▶ Prompt:
From the data that follows, copy every line with the string "computer".

___

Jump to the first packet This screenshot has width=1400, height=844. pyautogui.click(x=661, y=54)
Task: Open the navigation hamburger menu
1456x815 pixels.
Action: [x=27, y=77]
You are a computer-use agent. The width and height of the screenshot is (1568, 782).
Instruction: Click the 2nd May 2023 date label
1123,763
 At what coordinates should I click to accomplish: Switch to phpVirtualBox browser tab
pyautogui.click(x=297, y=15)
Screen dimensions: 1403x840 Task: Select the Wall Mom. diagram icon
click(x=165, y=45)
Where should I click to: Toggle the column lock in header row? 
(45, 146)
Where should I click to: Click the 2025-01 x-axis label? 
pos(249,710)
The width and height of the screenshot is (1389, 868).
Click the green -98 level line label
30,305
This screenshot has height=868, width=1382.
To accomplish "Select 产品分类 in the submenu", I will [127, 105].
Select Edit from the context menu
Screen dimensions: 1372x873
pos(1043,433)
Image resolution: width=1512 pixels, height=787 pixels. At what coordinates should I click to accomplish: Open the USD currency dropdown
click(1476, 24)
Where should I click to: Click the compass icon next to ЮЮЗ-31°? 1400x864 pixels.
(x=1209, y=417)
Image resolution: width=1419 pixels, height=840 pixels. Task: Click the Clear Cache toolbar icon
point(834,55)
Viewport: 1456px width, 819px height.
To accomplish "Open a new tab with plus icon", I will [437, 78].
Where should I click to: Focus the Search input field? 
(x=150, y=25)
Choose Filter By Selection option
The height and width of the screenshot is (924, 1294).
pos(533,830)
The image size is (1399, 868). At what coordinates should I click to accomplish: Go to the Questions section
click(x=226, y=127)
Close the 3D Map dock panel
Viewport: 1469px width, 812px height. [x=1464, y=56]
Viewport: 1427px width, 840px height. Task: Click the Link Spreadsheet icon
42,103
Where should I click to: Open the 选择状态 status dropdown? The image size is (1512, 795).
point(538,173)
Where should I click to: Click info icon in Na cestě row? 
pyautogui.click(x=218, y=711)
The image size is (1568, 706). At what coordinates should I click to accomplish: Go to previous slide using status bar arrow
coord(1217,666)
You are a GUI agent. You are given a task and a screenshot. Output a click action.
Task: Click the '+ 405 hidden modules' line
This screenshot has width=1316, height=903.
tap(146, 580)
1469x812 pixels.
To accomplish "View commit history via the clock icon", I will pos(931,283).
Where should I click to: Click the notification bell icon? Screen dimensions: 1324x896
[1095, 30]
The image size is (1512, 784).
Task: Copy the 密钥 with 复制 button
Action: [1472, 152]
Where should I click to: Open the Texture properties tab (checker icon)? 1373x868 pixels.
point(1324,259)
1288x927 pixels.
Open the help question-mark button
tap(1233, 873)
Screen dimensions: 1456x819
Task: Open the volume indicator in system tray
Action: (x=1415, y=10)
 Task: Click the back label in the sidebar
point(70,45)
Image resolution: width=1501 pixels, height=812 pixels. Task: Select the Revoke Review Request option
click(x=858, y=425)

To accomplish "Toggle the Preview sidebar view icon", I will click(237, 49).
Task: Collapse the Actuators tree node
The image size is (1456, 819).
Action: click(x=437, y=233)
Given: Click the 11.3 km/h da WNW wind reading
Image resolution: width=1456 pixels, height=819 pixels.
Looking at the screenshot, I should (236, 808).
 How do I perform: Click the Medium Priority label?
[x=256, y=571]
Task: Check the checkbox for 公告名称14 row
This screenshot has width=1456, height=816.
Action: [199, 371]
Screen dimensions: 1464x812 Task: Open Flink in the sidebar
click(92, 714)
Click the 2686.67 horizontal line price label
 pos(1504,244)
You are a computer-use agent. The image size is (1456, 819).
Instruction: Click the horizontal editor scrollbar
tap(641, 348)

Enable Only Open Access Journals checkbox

___

▶ Written answer:
You are a computer-use agent. The width and height of the screenshot is (1568, 782).
You are a computer-use agent. The image size is (1456, 819).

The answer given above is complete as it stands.